| EXERCISE DETAILS |
Your answer should be the lines below from the one with "You are a computer-use" to the one with "Instruction: Click the", both included, given again exactly and with nothing added.

| Stored data |
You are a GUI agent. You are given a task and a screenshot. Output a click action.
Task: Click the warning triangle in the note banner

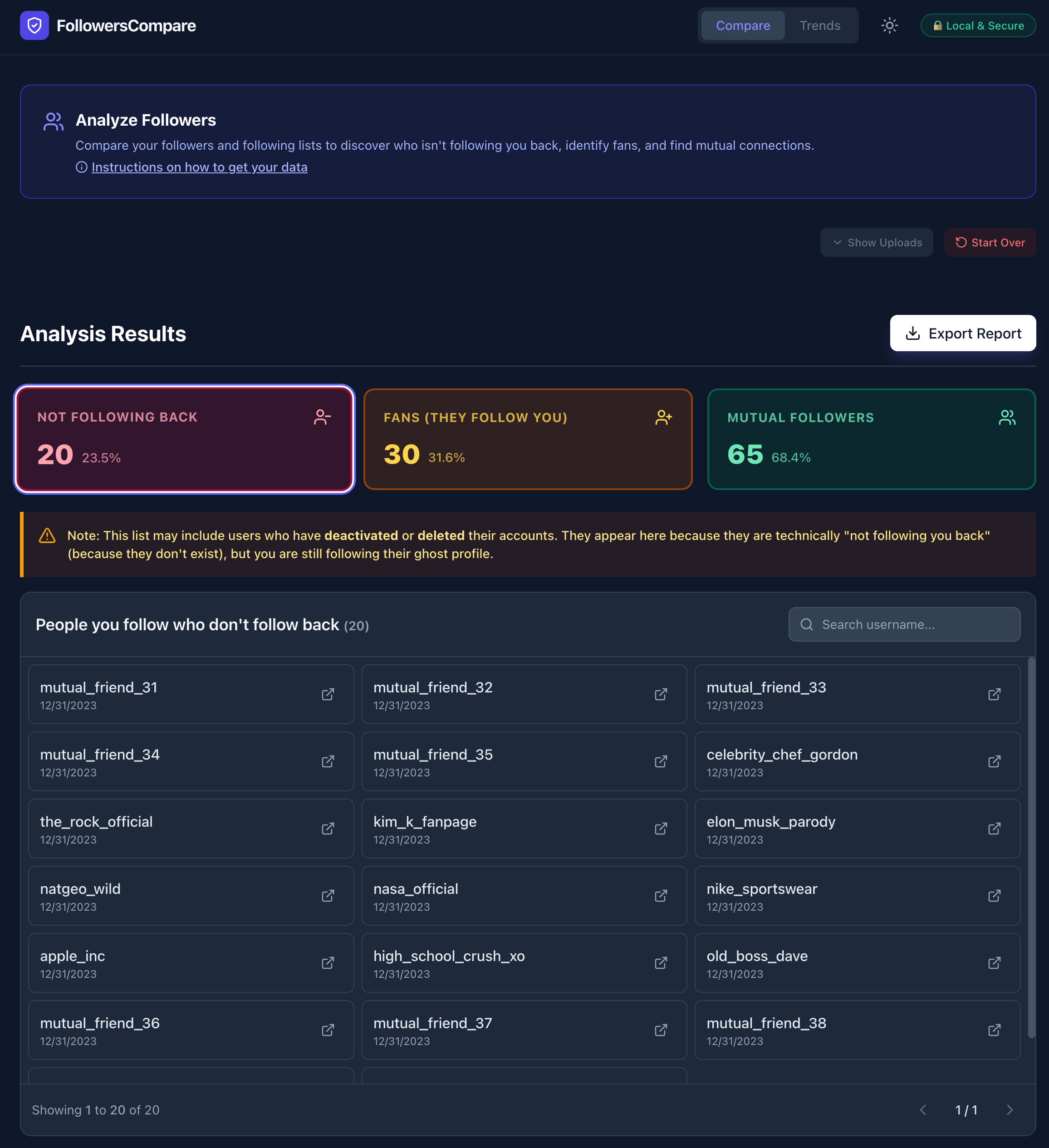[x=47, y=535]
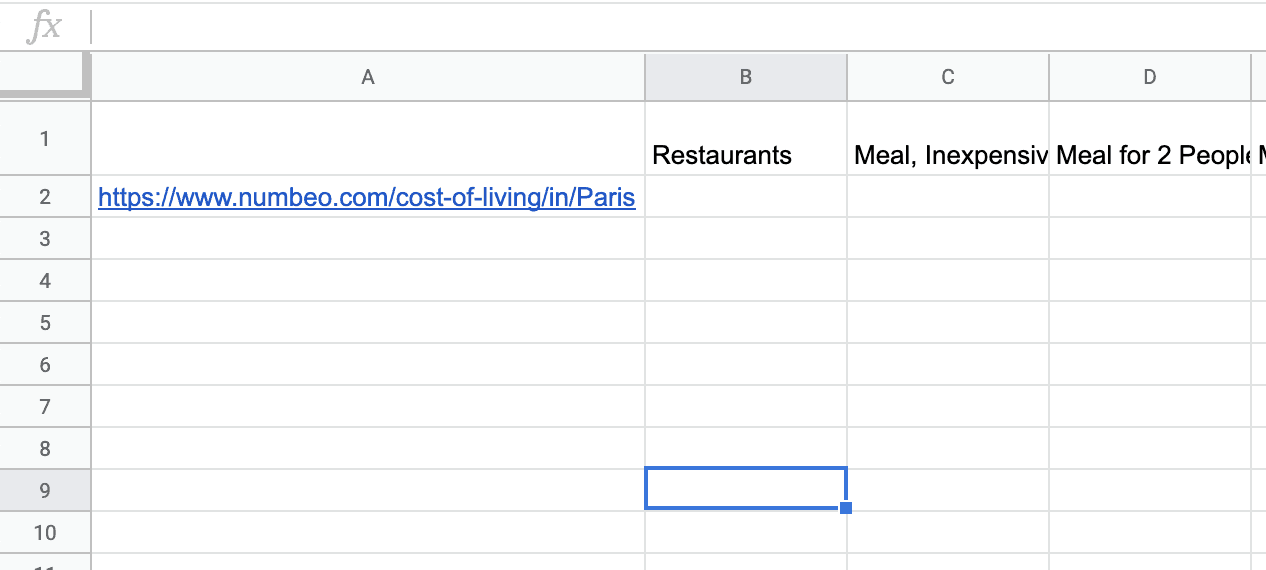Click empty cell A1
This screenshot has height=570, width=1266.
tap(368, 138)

--

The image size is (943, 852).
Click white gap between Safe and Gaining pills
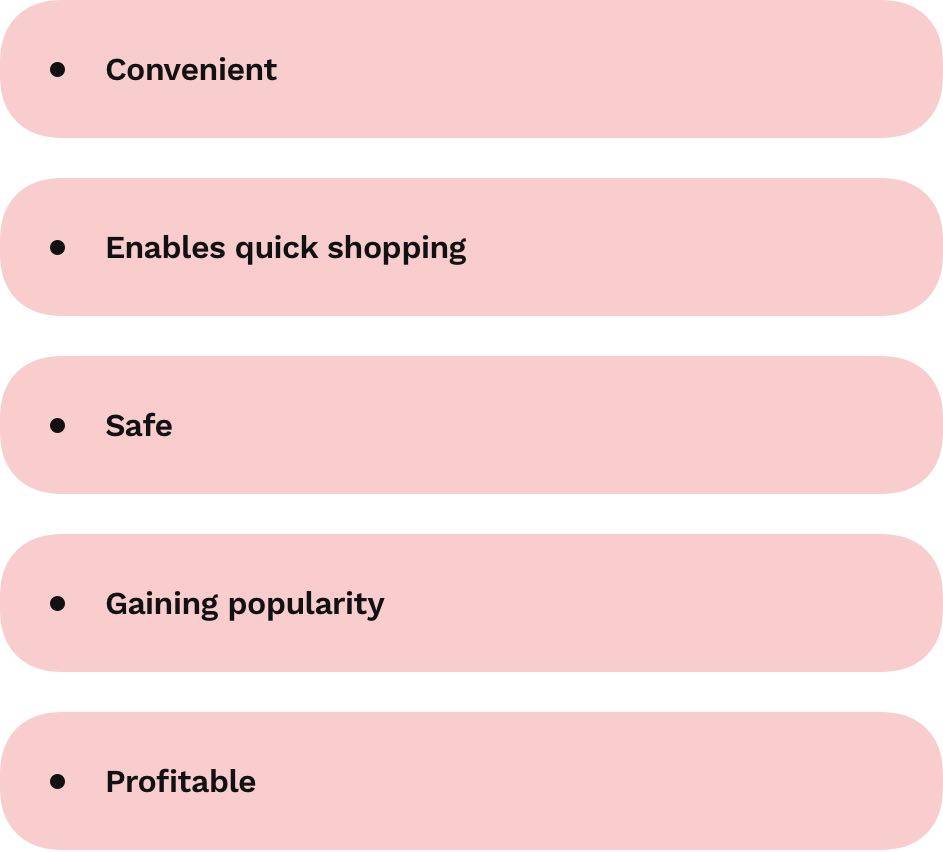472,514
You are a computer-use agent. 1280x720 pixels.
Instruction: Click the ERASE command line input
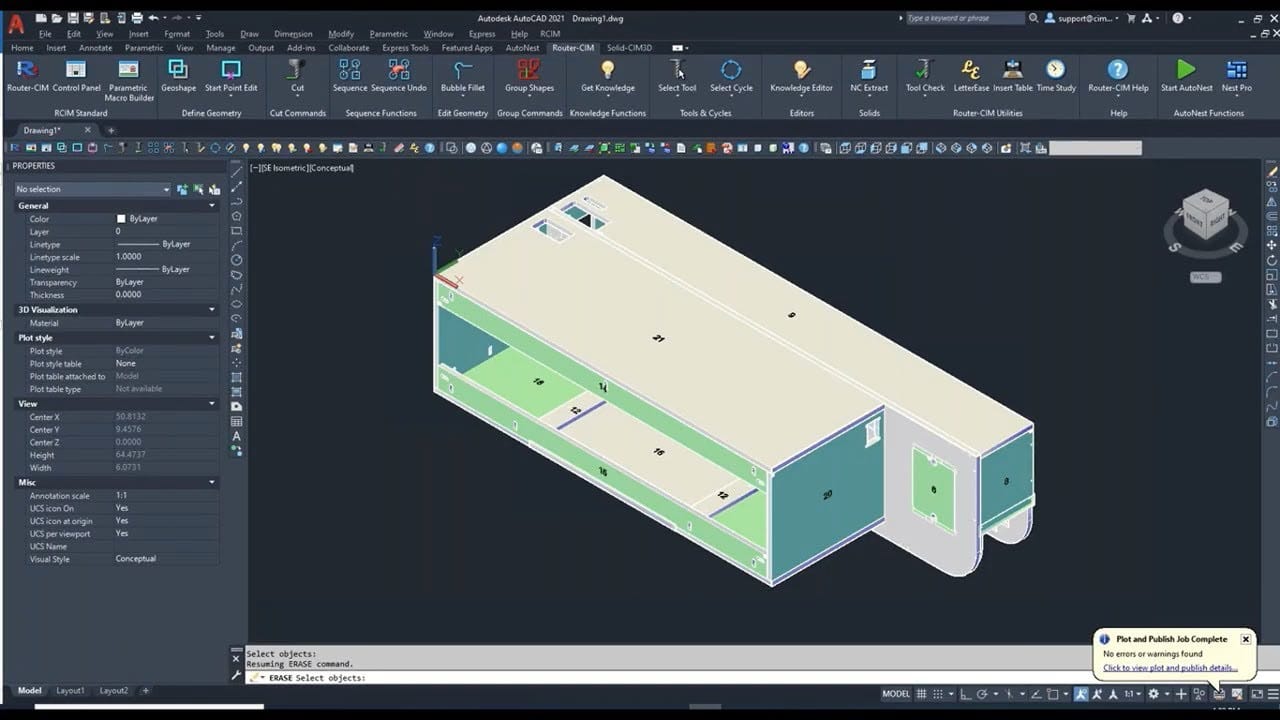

...

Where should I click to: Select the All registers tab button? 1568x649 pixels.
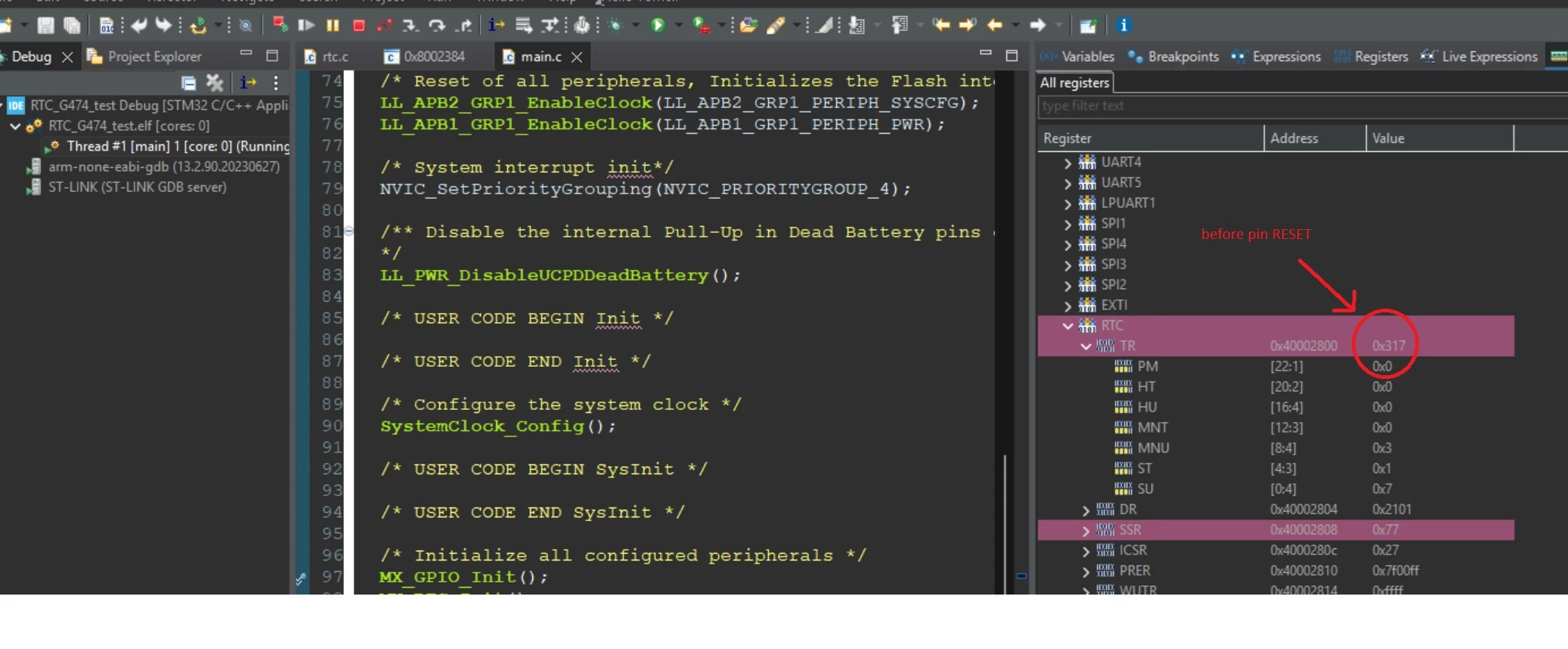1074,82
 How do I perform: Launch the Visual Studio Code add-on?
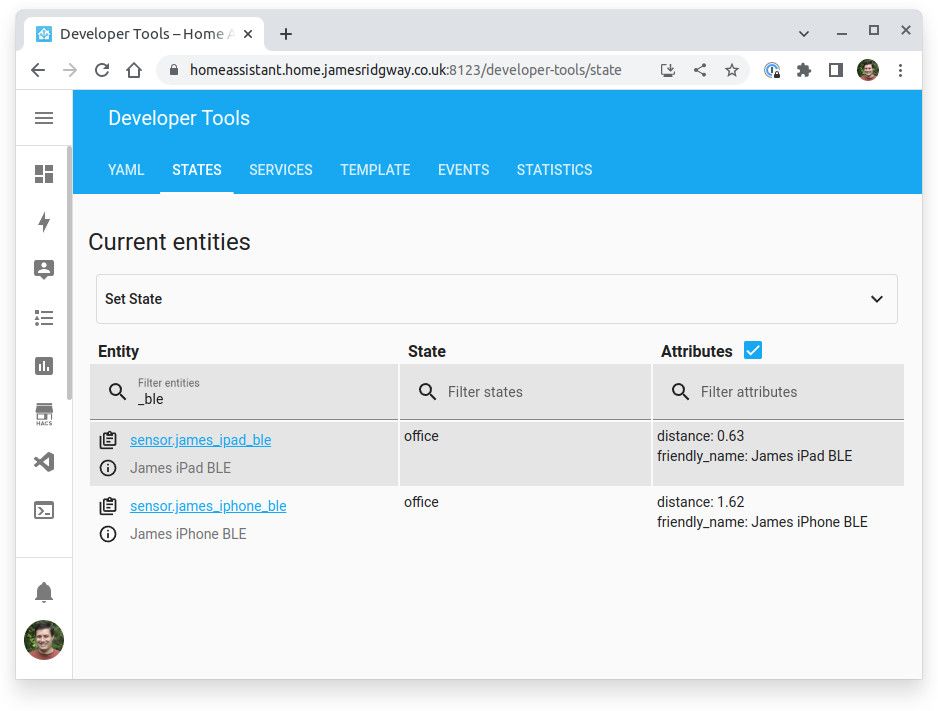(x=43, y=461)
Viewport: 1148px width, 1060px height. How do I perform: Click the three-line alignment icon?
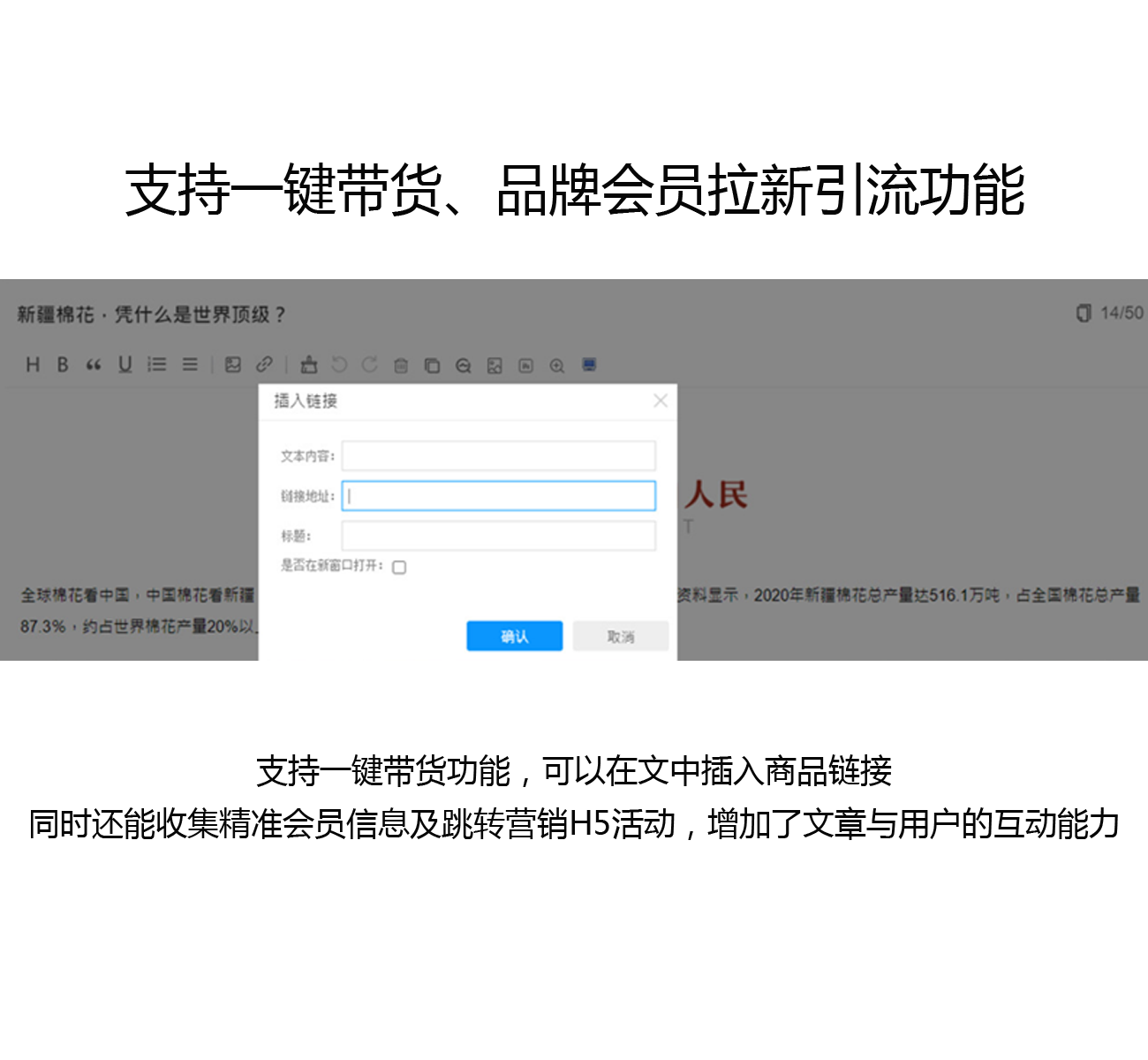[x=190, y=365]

| ANSWER BOX |
You are a computer-use agent. 1280x720 pixels.
Instruction: Click the ERASE command line input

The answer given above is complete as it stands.